BOFdat Step 3: Identifying species-specific metabolic end goals.
(A) After Step 3, the entire weight of the cell is accounted for by BOFdat. (B) Schematic description of the effect of adding a biomass precursor on the prediction of gene essentiality in the model. A simplified metabolic network composed of two linear pathways is depicted with its corresponding stoichiometric matrix S, in which the objective function is presented in the blue column (vobj). The addition of the metabolite m4 to the objective vector (orange dots and rectangle), forces the flux through reactions r1, r2 and r3 (orange arrows) and makes genes 001 to 005 computationally essential (purple boxes), defining a new line of optimality in the solution space. (C) Schematic representation of the implementation of the genetic algorithm (GA) using the metabolic network presented in B. The Matthews Correlation Coefficient (MCC) is used to compare in vitro (observed) and in silico (predicted) gene essentiality data. The MCC is calculated for each individual in the initial population. For simplicity, we represent each individual with a single biomass component. The genetic operators (mate, mutate and select) are then applied on a population to generate new individuals with higher MCC values (used here as a measure of fitness). At the end of the evolution, the final population is composed of different individuals with mainly high MCC values.
Fig 5.
Identification of metabolic end goals by BOFdat Step 3.

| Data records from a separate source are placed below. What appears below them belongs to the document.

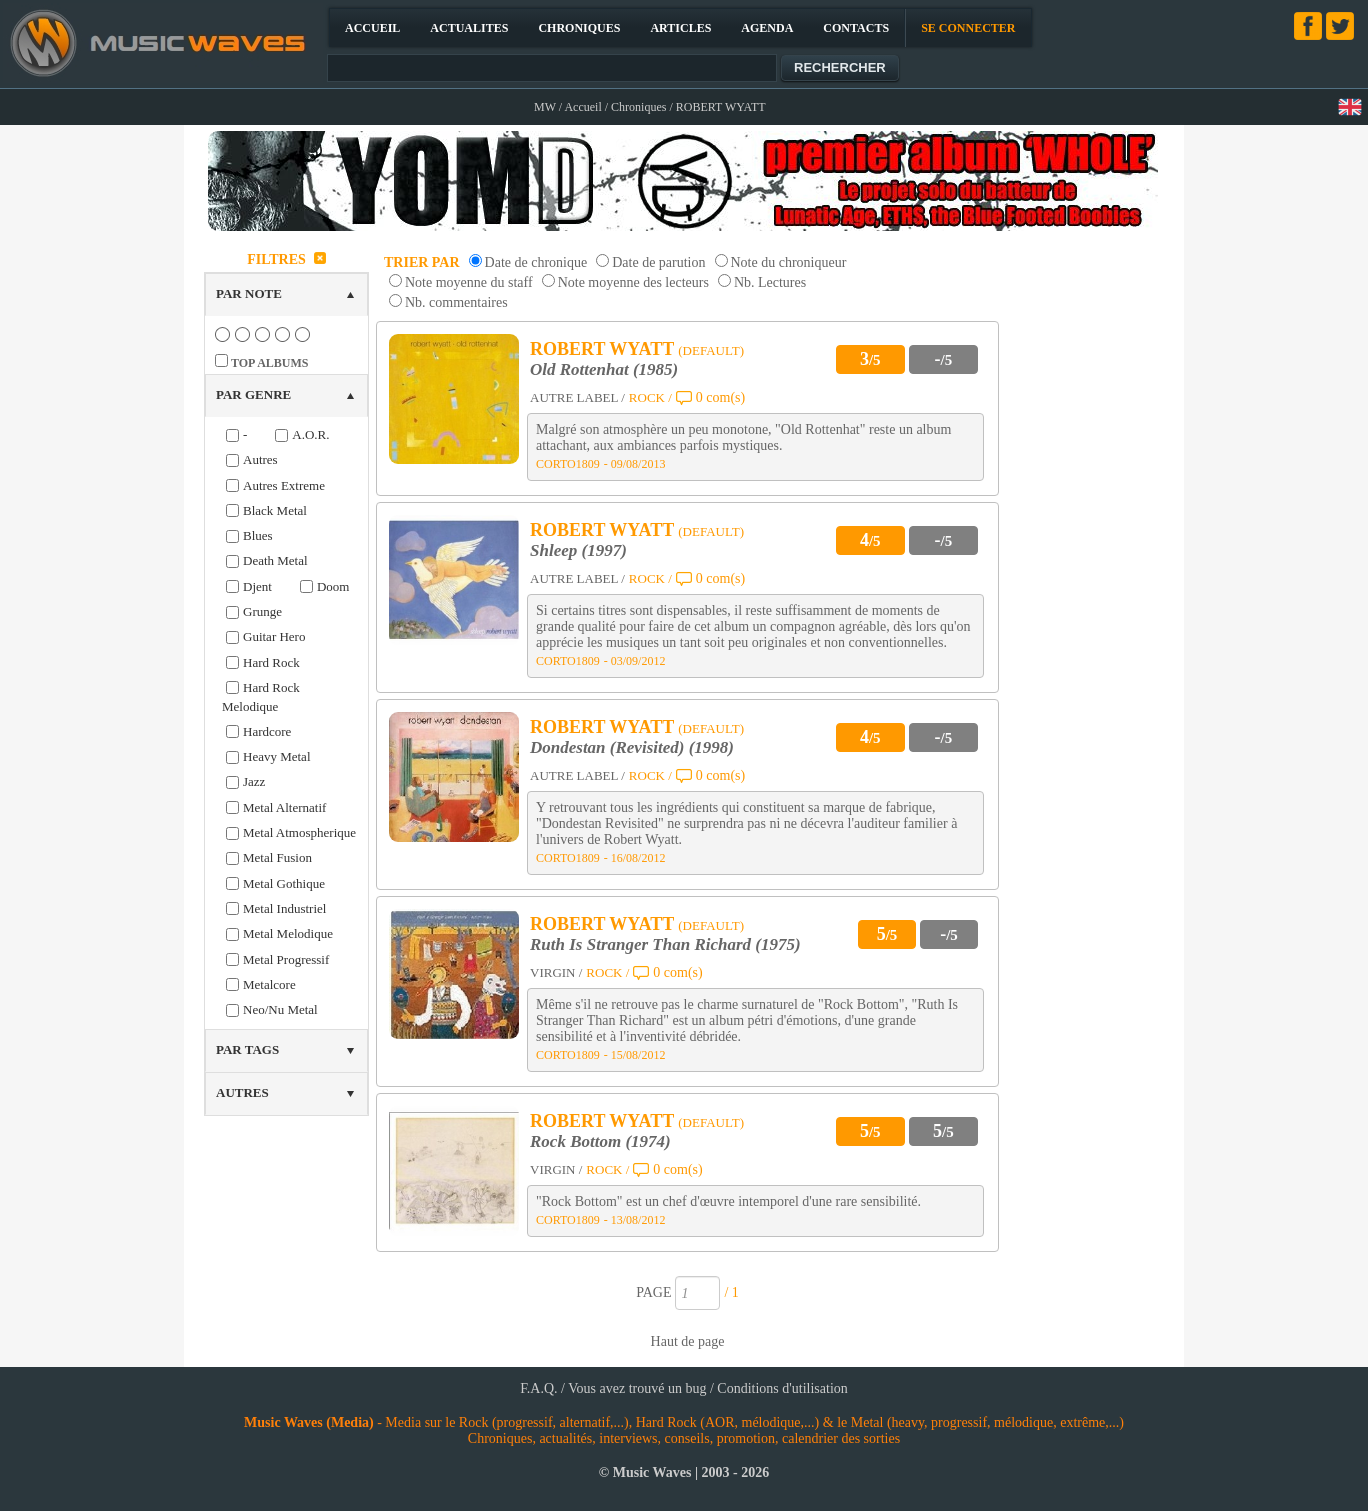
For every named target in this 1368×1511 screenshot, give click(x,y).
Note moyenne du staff (469, 282)
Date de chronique (536, 262)
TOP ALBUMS (269, 363)
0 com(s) (720, 397)
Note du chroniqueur (789, 262)
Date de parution (658, 262)
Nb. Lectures (770, 282)
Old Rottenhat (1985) (604, 369)
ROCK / (650, 397)
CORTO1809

(A) The distance matrix for the metabolites selected based on their individual occurrence in HOFs for 150 different evolutions were clustered using DBSCAN (eps = 8, S1 Text) (S6 Fig). (B) Each of the 15 clusters identified in A were named by manually identifying the most frequent metabolite ontology in EcoCyc. The cluster frequency is the sum of each individual metabolite frequency within the cluster. (C) The metabolites from the original iML1515, SEED, BOFdat and BOSS are pooled together, and clustered based on network distance using DBSCAN (eps = 10, S1 Text). The clusters that are present (blue) and absent (red) for a given method are identified. The naming of the clusters was performed manually and the metabolite composition of each of them is available in S2 File. (D) Metabolic map of the thiamine cluster identified in B. The metabolites selected by BOFdat (red) are within 2 reactions of each other, and the biomass component from iML1515 (green) lies in the middle. (E) Clusters shown in C were curated to group together those representing the same end goals, and presented as a Venn diagram.
Fig 6.
Comparison of phenotypic predictions and metabolite composition between the three steps of BOFdat, the original iML1515 BOF, SEED, and BOSS.
(A) Number of metabolites shared with the iML1515 wild-type (WT) biomass (positive values), and specific to each of the method (negative values). (B) Levenshtein distance calculated between the original iML1515-WT biomass and the BOF generated by each of the other methods, as well as with the iML1515-core and the yeast model iMM904 BOF. The Levenshtein distance represents the number of additions, subtractions or substitutions that need to be applied on the list of metabolites from the compared BOF to retrace the reference BOF. (C) The predicted growth rates for all Steps of BOFdat are compared to the iML1515-WT and SEED. BOSS imposes a fixed growth rate as part of the optimization problem and was hence not compared since it does not formulate a prediction. (D) Gene essentiality prediction as evaluated with a Matthews correlation coefficient when compared with experimental data generated on glucose minimal media [2].